Seriously, Is There a Difference Between a 700+ Credit Score & a 800+ Score? (2024)

Christine DiGangi

With some of the most common credit score models, an 850 is the best you can get. Sometimes, people get really hung up on that "perfect" score, agonizing over every point change, even if their scores are in the low 800s or high 700s.

Credit scoring involves more than numbers; there are also ranges. For example, a 780 and an 820 are both considered excellent credit scores (this is true among many FICO models and the VantageScore 3.0 model, both of which lenders use to evaluate borrowers). Think of it like your school days: While getting 95% of questions right may not seem as good as getting 100% correct, both scores are probably considered As, or a 4.0 on most grade point average scales. A student who consistently gets 95% of test answers right could end up with the same GPA as someone who always gets 100% right. Sure, it feels good to get a 100%, but is it crucial to making the honor roll? No.

YOUR TASK: List each exact credit score value, given as a single number, that the credit score article mentions in the two paragraphs after the author's name. Base every answer on the credit score article alone.

STORED ROWS:

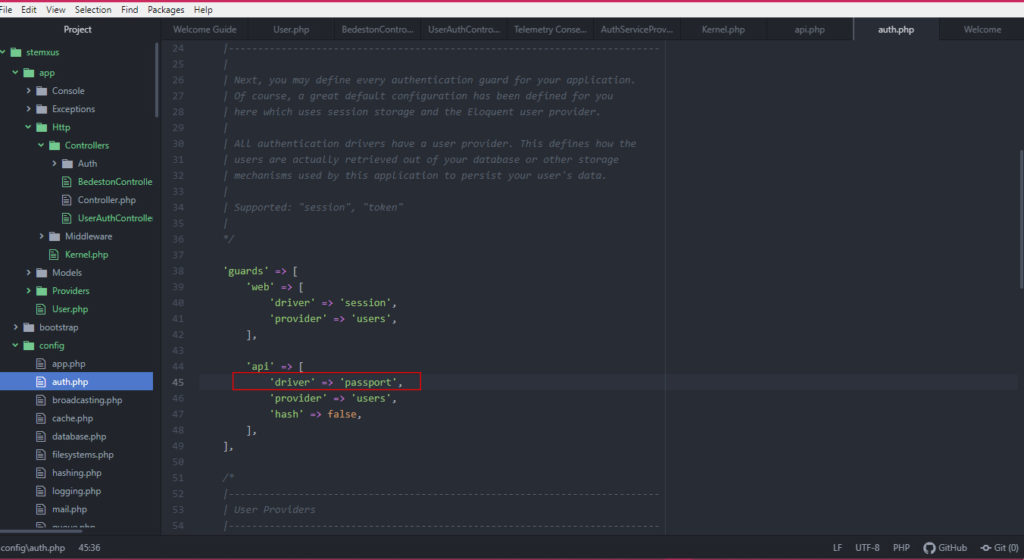Screen dimensions: 1024x560
Task: Click the folder icon next to Exceptions
Action: coord(42,109)
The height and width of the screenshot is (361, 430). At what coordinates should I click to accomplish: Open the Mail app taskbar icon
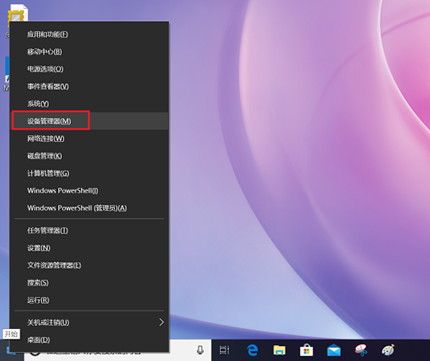coord(334,351)
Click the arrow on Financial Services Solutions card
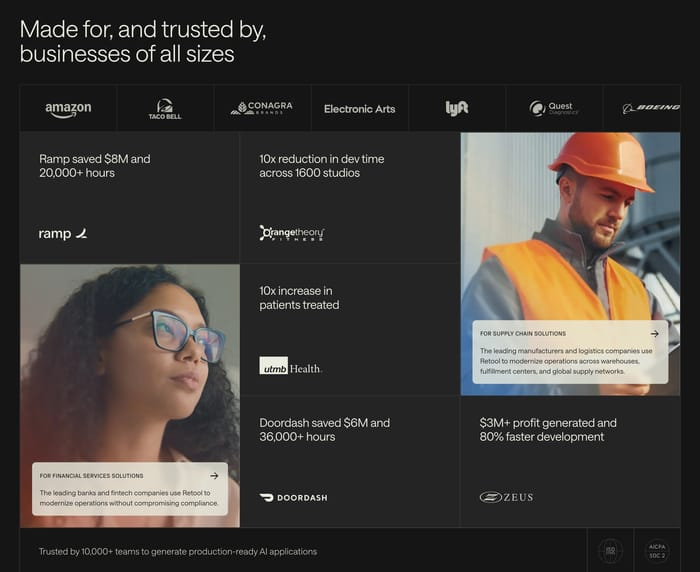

PROBLEM SOLUTION: 850, 780, 820